This post continues a series of excerpts from With Christ in the School of Prayer, by Andrew Murray. I do this, not because I'm a powerful prayer warrior, but because I'm not. Murray was. I thank the Christian Classics Ethereal Library for making this public domain work available. To see their post of the book, go here. His book is based on Mark 11:22-24. The previous post in this series is here. As usual in this blog, long quotations are in this color. Murray's book is based on Mark 11:22-24.
What a view is here opened up to us of the place the words of God in Christ are to have in our spiritual life, and especially in our prayer. In a man’s words he reveals himself. In his promises he gives himself away, he binds himself to the one who receives his promise.
In his commands he sets forth his will, seeks to make himself master of him whose obedience he claims, to guide and use him as if he were part of himself. It is through our words that spirit holds fellowship with spirit, that the spirit of one man passes over and transfers itself into another. It is through the words of a man, heard and accepted, and held fast and obeyed, that he can impart himself to another. But all this in a very relative and limited sense.

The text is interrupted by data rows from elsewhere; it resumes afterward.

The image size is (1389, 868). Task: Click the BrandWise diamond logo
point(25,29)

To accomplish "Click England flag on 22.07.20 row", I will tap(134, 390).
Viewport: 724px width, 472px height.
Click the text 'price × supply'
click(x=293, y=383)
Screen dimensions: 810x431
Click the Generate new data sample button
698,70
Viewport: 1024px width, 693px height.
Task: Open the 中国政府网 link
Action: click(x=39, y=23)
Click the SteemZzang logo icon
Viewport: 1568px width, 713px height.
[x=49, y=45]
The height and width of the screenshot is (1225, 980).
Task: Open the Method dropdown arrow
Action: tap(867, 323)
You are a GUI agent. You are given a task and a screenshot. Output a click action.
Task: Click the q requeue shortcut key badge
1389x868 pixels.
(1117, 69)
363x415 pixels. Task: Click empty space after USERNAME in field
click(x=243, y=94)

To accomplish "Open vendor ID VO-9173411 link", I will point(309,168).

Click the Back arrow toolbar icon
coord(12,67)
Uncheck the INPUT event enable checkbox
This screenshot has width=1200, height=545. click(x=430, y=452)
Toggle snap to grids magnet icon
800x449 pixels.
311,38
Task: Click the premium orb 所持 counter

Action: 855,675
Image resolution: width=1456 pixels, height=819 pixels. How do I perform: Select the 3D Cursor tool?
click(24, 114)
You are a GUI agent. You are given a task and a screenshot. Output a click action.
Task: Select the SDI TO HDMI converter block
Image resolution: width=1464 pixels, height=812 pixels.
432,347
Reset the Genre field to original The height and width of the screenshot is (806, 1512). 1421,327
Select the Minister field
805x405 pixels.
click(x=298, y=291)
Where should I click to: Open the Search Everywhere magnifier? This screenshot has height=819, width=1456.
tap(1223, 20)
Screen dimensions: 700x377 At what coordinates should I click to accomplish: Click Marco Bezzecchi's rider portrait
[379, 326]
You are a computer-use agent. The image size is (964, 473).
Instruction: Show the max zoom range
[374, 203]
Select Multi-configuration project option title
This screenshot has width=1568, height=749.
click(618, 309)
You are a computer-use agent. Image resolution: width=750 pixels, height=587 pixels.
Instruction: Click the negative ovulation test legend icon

But when God, the infinite Being, in whom everything is life and power, spirit and truth, in the very deepest meaning of the words,—when God speaks forth Himself in His words, He does indeed give HIMSELF, His Love and His Life, His Will and His Power, to those who receive these words, in a reality passing comprehension. In every promise He puts Himself in our power to lay hold of and possess; in every command He puts Himself in our power for us to share with Him His Will, His Holiness, His Perfection. In God’s Word God gives us HIMSELF; His Word is nothing less than the Eternal Son, Christ Jesus. And so all Christ’s words are God’s words, full of a Divine quickening life and power. ‘The words that I speak unto you, they are spirit and they are life.’